Rigging is mostly magic-markered monofilament with the previously explained "Hashimoto turnbuckles" (Fraser May's "biplane rigging meets fly tying" methodology is close to this), then given a final coat of Modelmaster Gunship Grey applied by brush. This paint takes very well to the monofilament after the rigging has been hit with some flat overspray.

Areas I felt would not take the stress of monofilament rigging -- such as the aileron control horns alongside the nacelle and rudder-- were instead rigged with stretched nylon pantyhose thread.

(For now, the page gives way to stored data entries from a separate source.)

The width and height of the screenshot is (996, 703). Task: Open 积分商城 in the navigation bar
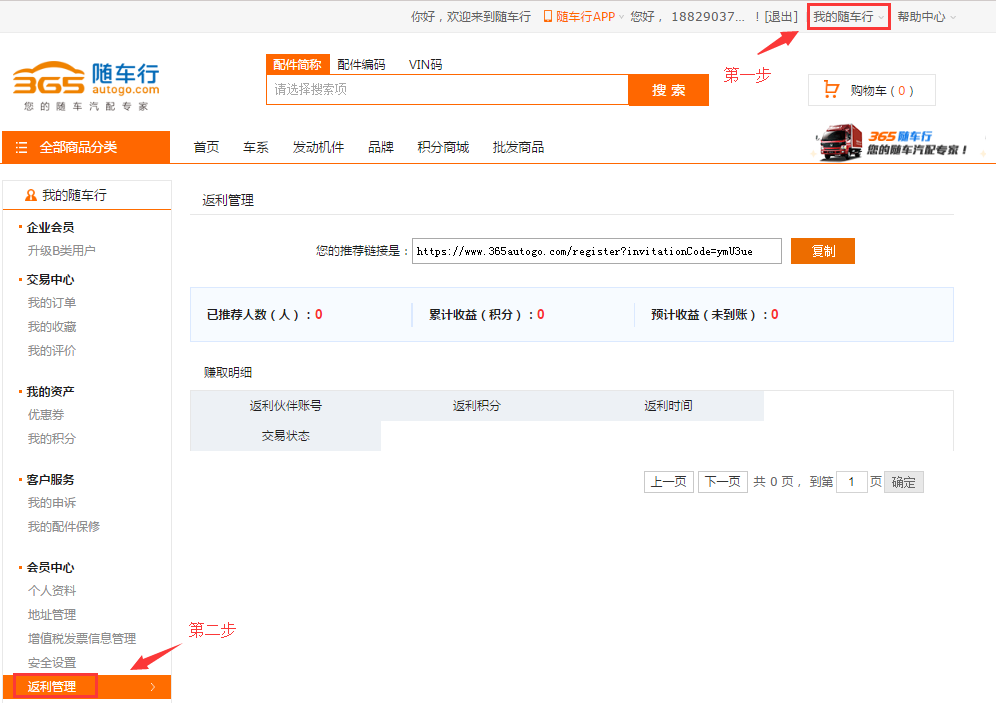[442, 147]
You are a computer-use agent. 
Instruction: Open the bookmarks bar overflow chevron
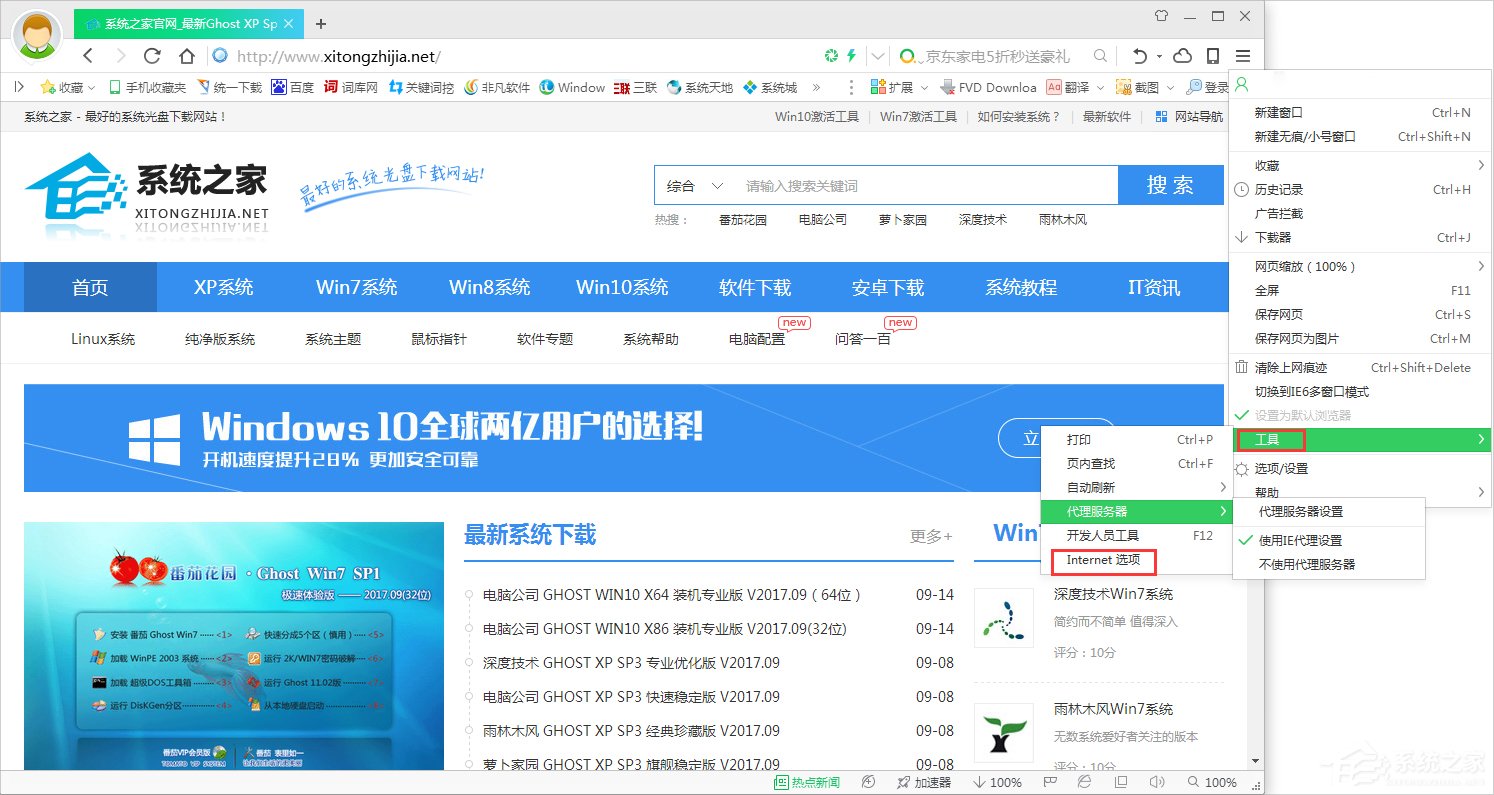pyautogui.click(x=817, y=87)
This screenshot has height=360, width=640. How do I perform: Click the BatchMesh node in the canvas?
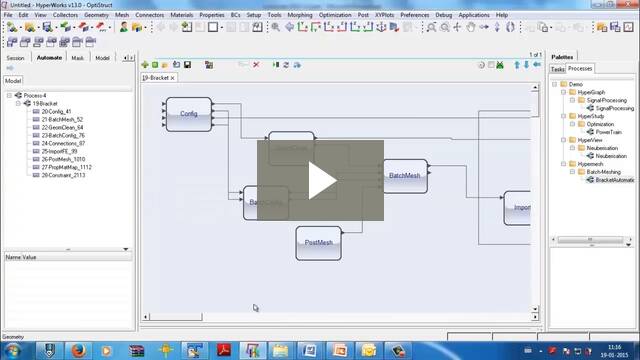click(405, 176)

I'd like to thank everyone on the list who helped me with this project, especially my "sensei" and initial inspiration, the Man With The Golden Tweezers, Dr. Tom Morgan. A special thanks also to Tomasz G. for the brass, to Stephen Mudgett for selling me the Blue Max kit in the first place, to Stephen Perry and Bob Laskodi for wing help, to Sanjeev Hirve for Lewis gun guidance and to Roger Fabriconi from Hyperscale for sending me a much needed rigging diagram from the Eduard kit.

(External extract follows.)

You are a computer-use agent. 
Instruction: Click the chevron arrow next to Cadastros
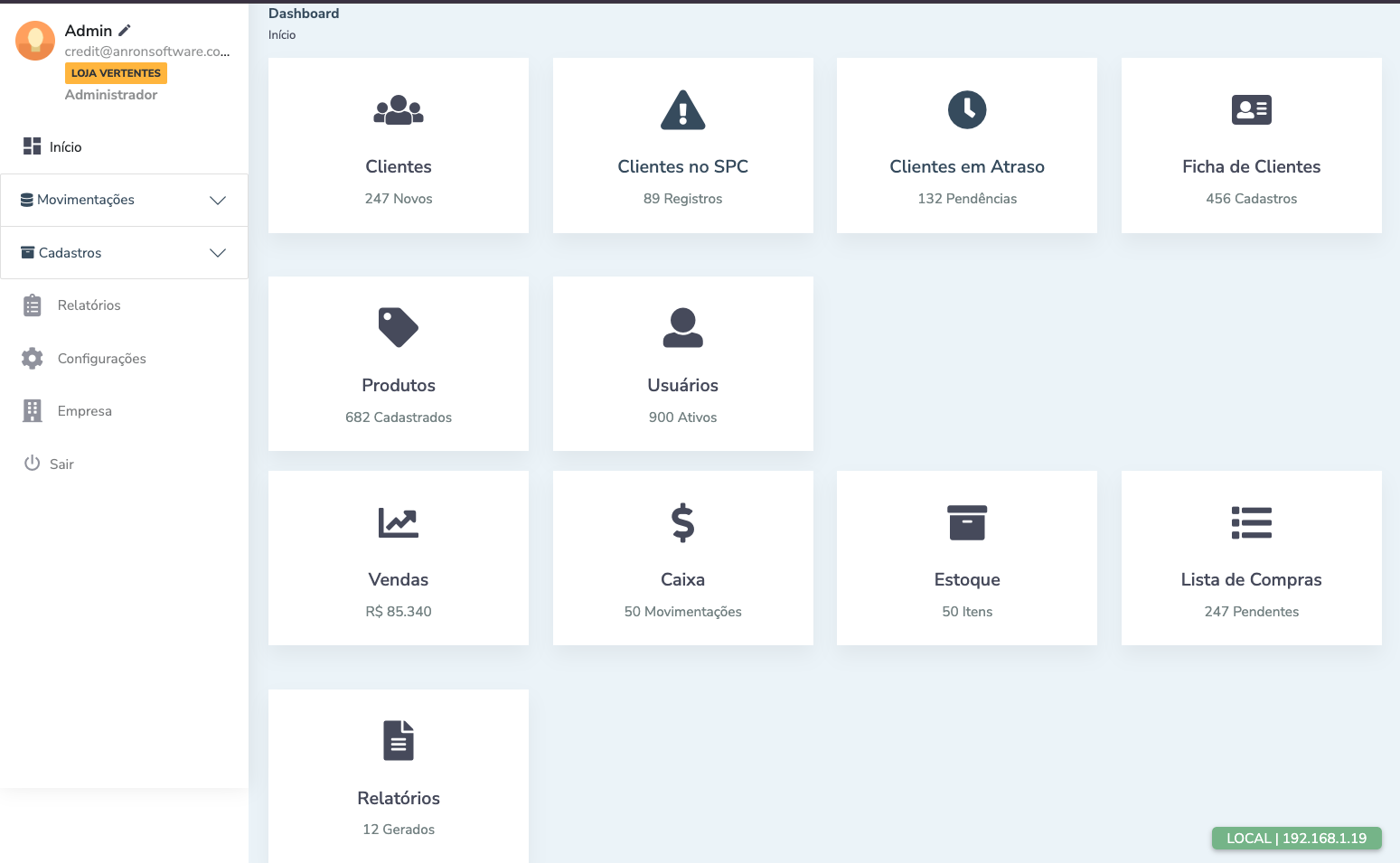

This is the model, of course. Liberally Photoshop'ed, one depicting what the translucent win might have looked like.

Sopwith Snipe


Sopwith Triplane

Sopwith Triplane was probably the second-most difficult kit I've ever built! Struts are teak, like the actual Sopwith planes. Prop is sandwiched light/dark strips of teak cyanoacrylated and carved. Finish is meant to simulate the somewhat browner, 1917 RFC/RAF dope. I used Gunze Sangyo Mahogany mixed with Dunkelgrun (about 1:3) to achieve this color. Undersurfaces are Gunze Sangyo Sail Color. Upper surfaces are highlighted with Tamiya Acrylic Khaki, and all "doped" surfaces are oversprayed with semi-gloss clear. The cowling and wheels are done in chamois-buffed Tamiya Enamel Flat Black.


SPAD XIII

The DML Spad XIII went together so easily I had to pinch myself to make sure I was actually building a WWI plane and not just dreaming all of this. After building all those Eduard jobs for the last few years, though, I guess anything seems to go together like Lego in comparison. Anyway, the machine in question here is ADJ Jacques Roques' clear doped linen early SPAD XIII. Note curved wingtips, which were an easy little conversion project made possible by following diagrams in the SPAD FIGHTERS IN ACTION Squadron/Signal book. Decals are from Aeromasters SPAD Fighters sheet put out a couple of years ago. Finish is Gunze "Sail Color" with light brown pastel rubbed between the ribs, then glazed with gloss varnish (which eventually had to be toned down with flat just a notch for proper "scale gloss"). I think it's very effective in expressing the doped fabric look, as well as in giving a nice "scale light" shadow intensity to the ribbing. Rigging, as usual, is CA'ed fishing line and/or stainless steel wire. The set of inner "mid-wing" struts on the DML kit are PE steel, so they are a little too thin for scale. I got around this by building them up with layers of CA, being careful to avoid the rigging holes, then sanding them down level and smooth.